◆ Exercise:
Summarize the news report on Phoebe Putney's buyout of Palmyra Medical Center in two sentences.

◆ Text for analysis:
ALBANY, GA (WALB) –  Phoebe Putney leaders are pushing back against negative reaction to their buyout of Palmyra Medical Center. They say they want to ensure the community this is a good deal.

They did that today by promising to pay Dougherty County taxes on property that's been exempt from taxes for years because of their not for profit status.

Again they addressed community concern over rising health care costs and the potential for lost jobs.

While CEO Joel Wernick says the discussion in the halls here at Phoebe has been positive, that's not the case in the community and there's still a lot of anxiety, down Palmyra Road about whether all employees will still have a job. Some of that was addressed today both at Palmyra and here at Phoebe.

Anxious and uncertain is the sentiment coming from Palmyra employees. They met today at Palmyra as Phoebe's Hospital Board officially approved the buyout deal. Former Palmyra employees who now work at Phoebe talked to board members about concerns of their spouses and former co-workers.

Excerpts from a dataset:
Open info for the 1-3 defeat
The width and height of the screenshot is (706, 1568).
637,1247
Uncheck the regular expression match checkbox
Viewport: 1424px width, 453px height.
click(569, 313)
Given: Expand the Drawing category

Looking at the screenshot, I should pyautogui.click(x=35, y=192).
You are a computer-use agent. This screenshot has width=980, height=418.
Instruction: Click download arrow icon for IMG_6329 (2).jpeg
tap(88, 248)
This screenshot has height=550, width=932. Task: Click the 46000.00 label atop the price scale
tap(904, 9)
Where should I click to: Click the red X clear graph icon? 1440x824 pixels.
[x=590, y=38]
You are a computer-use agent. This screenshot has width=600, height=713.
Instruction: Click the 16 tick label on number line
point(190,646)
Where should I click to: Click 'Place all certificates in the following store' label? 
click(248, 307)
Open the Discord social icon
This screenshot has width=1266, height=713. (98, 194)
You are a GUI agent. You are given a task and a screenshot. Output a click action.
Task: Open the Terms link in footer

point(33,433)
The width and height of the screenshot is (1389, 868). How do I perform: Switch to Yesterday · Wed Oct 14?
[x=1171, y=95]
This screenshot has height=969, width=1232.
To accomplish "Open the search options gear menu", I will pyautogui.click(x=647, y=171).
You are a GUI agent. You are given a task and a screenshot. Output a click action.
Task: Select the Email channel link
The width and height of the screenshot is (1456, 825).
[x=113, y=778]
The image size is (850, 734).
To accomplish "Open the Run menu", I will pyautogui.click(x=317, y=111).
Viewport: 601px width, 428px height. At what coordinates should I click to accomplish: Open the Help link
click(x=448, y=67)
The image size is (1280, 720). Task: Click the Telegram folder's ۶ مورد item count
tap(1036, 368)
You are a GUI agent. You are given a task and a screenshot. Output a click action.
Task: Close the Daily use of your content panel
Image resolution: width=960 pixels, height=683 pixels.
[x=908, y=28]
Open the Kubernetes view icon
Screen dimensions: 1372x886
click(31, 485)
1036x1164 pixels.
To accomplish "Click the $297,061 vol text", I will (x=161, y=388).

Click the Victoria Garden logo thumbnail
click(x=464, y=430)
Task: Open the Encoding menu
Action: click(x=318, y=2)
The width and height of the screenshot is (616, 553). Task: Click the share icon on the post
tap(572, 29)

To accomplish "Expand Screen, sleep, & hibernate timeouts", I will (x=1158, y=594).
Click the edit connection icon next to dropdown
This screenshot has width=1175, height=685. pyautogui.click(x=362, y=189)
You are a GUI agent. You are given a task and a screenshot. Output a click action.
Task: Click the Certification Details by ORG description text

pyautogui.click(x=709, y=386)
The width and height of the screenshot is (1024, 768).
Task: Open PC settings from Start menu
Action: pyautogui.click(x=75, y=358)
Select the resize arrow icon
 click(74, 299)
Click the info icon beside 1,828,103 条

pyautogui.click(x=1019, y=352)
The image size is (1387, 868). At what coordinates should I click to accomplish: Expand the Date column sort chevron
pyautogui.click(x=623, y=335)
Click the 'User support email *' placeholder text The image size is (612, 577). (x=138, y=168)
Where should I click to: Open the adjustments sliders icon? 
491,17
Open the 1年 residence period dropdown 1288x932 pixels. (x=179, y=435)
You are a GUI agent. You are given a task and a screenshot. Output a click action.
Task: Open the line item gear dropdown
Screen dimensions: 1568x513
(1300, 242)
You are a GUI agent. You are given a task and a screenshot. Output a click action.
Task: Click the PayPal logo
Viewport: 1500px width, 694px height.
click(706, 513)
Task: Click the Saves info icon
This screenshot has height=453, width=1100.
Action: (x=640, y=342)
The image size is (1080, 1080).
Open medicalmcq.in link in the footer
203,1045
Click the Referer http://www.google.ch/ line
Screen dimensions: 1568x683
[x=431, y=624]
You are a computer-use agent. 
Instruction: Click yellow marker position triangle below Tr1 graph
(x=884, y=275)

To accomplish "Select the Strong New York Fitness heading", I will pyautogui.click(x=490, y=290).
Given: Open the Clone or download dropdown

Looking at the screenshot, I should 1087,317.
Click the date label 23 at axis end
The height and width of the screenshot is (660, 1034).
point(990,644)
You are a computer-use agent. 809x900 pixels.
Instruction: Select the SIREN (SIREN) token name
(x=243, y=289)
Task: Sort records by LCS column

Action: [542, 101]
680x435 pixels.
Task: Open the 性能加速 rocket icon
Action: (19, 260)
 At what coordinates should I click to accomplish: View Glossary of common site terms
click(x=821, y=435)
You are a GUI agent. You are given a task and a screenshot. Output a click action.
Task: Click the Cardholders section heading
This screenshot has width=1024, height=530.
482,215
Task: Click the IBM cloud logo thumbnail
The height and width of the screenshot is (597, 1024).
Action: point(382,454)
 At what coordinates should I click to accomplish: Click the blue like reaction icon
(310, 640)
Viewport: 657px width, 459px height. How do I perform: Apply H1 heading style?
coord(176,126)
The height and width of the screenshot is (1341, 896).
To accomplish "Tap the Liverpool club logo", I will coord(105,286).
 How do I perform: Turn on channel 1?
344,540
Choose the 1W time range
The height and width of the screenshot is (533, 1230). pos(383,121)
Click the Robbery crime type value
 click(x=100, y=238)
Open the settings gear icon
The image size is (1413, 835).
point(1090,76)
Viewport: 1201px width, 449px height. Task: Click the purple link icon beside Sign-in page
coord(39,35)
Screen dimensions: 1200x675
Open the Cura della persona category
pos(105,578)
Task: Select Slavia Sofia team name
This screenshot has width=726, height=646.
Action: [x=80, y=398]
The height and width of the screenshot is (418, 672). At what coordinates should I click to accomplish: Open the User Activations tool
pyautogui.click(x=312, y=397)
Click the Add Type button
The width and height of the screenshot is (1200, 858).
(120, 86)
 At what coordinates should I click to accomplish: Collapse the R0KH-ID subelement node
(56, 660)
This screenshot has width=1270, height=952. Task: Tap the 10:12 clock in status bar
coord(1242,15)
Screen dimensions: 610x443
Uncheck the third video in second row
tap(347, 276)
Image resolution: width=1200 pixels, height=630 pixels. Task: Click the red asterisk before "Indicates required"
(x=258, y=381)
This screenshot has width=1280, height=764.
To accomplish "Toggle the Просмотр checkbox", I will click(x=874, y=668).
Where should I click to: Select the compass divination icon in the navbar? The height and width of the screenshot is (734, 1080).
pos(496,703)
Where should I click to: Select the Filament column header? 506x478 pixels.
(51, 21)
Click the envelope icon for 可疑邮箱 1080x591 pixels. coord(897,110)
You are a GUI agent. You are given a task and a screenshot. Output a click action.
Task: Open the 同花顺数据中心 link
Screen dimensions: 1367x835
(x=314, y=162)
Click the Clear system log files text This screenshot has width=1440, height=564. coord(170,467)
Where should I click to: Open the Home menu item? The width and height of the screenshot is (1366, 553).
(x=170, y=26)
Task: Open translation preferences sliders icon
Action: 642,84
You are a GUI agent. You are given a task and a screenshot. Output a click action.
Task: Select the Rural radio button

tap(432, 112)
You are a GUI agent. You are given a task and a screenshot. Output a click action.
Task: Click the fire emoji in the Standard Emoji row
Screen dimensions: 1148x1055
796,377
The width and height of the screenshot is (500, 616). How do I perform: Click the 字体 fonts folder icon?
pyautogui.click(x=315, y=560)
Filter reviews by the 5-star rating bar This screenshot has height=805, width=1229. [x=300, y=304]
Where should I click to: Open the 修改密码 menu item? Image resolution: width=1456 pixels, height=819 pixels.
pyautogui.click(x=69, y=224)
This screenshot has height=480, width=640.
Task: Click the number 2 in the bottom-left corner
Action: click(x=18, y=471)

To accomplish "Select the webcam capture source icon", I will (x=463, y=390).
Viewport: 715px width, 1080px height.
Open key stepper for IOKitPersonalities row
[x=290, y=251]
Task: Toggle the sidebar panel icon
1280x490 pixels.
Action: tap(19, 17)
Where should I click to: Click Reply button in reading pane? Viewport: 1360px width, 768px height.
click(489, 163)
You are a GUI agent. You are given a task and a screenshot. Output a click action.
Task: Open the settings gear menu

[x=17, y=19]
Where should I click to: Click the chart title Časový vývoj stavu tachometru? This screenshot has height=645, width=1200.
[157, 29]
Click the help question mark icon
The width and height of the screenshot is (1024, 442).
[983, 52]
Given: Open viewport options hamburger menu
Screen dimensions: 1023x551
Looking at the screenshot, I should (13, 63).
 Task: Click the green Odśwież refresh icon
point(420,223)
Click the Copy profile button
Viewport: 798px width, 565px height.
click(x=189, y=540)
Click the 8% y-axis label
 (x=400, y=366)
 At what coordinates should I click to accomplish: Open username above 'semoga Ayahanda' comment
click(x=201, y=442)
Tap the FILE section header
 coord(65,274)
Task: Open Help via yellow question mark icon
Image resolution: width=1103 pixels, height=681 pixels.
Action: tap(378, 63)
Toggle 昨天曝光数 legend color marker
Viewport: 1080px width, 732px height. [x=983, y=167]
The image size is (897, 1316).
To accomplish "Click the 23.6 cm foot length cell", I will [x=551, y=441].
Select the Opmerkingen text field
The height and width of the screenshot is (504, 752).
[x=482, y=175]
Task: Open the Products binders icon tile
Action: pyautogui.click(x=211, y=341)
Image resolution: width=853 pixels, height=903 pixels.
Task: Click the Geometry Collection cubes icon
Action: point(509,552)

◆ Solution:
Facing negative community reaction to their buyout of Palmyra Medical Center, Phoebe Putney leaders promised to pay Dougherty County taxes on property that had been exempt for years because of their not-for-profit status, and they addressed concerns about rising health care costs and lost jobs. Palmyra employees remained anxious and uncertain about keeping their jobs as Phoebe's Hospital Board officially approved the deal.